- **YOUR ASSIGNMENT**
Where an entry contains an image, skip the image and print the rest exactly.

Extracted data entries
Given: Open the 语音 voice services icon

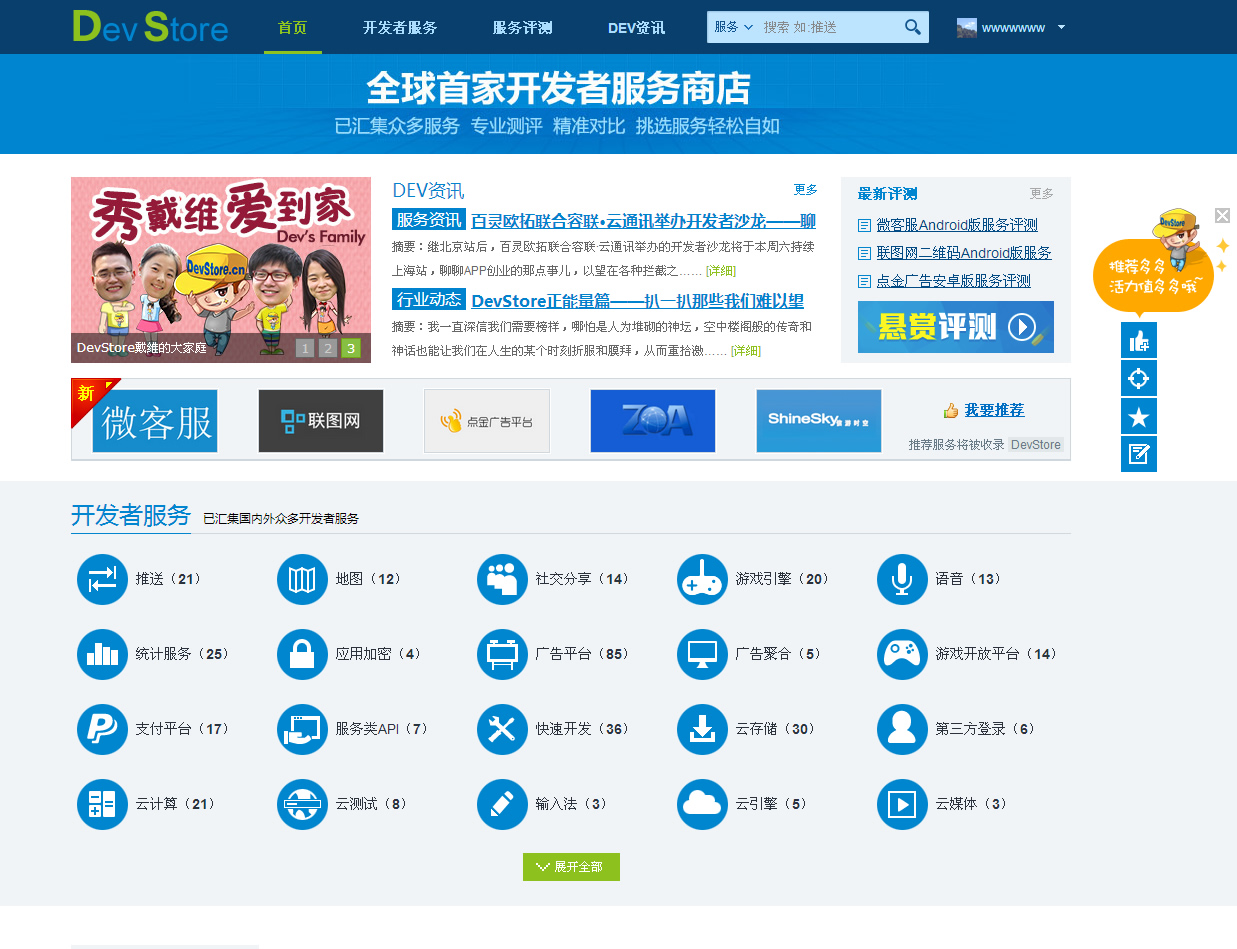Looking at the screenshot, I should tap(902, 578).
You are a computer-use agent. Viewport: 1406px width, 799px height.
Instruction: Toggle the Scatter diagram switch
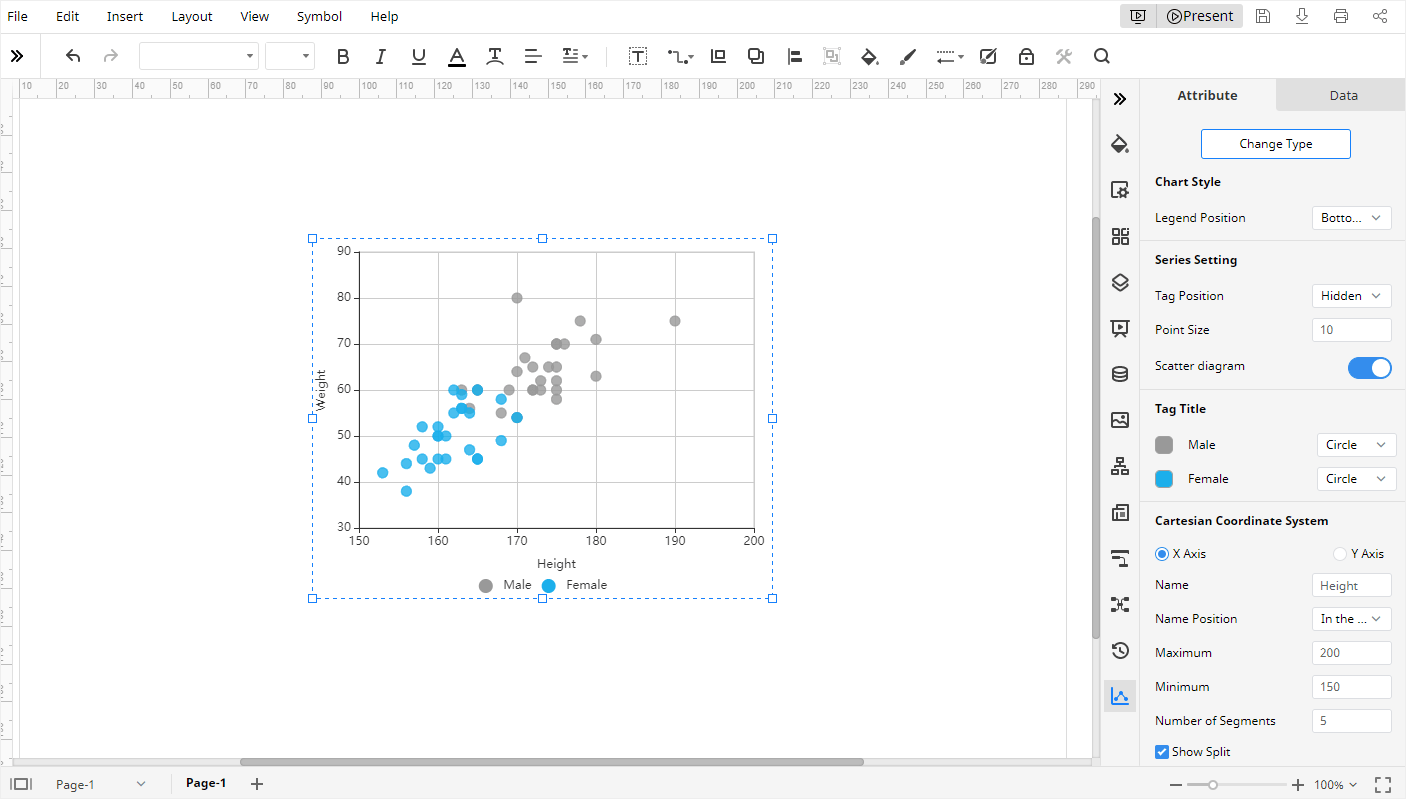(1369, 367)
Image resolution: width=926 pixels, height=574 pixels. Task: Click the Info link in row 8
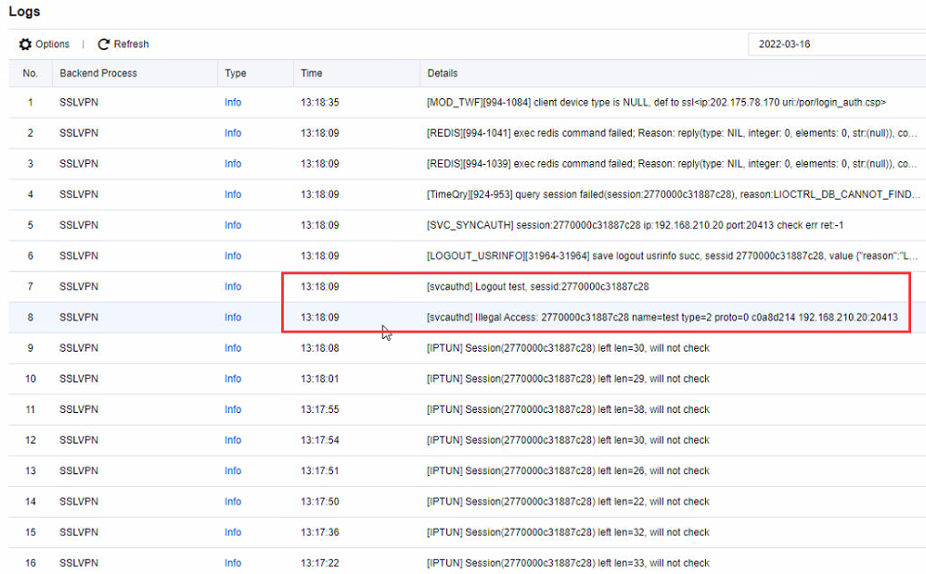[x=232, y=317]
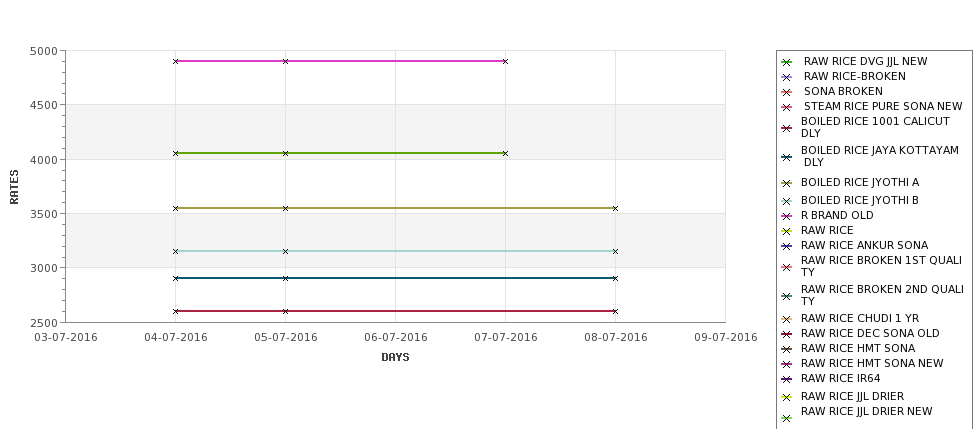975x429 pixels.
Task: Click BOILED RICE JYOTHI A legend marker
Action: point(787,183)
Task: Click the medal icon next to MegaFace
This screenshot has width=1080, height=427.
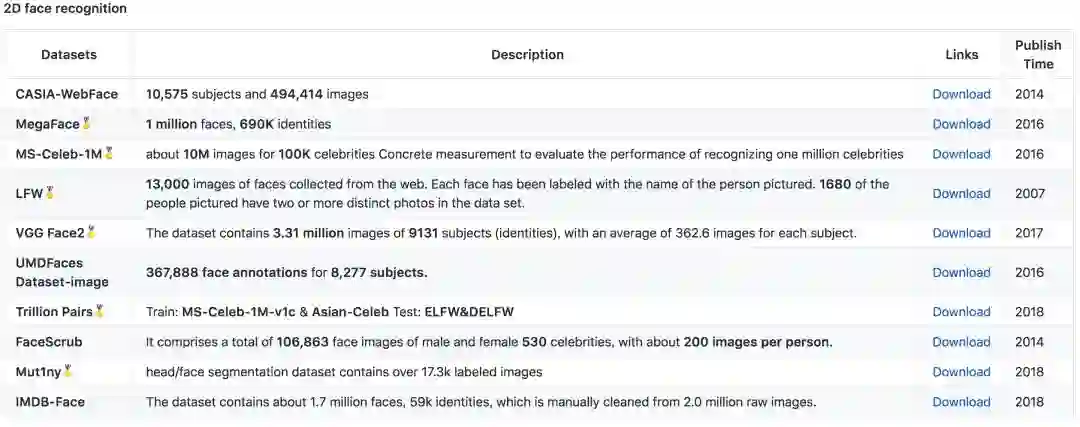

- **WRITTEN SOLUTION**
Given: Open the 语音 voice services icon

Looking at the screenshot, I should tap(902, 578).
You are a computer-use agent. Viewport: 1406px width, 799px height.
Instruction: Toggle the Scatter diagram switch
(1369, 367)
Image resolution: width=926 pixels, height=574 pixels. Task: Click the Info link in row 8
[x=232, y=317]
975x429 pixels.
Task: Click BOILED RICE JYOTHI A legend marker
Action: point(787,183)
Task: Click the medal icon next to MegaFace
This screenshot has width=1080, height=427.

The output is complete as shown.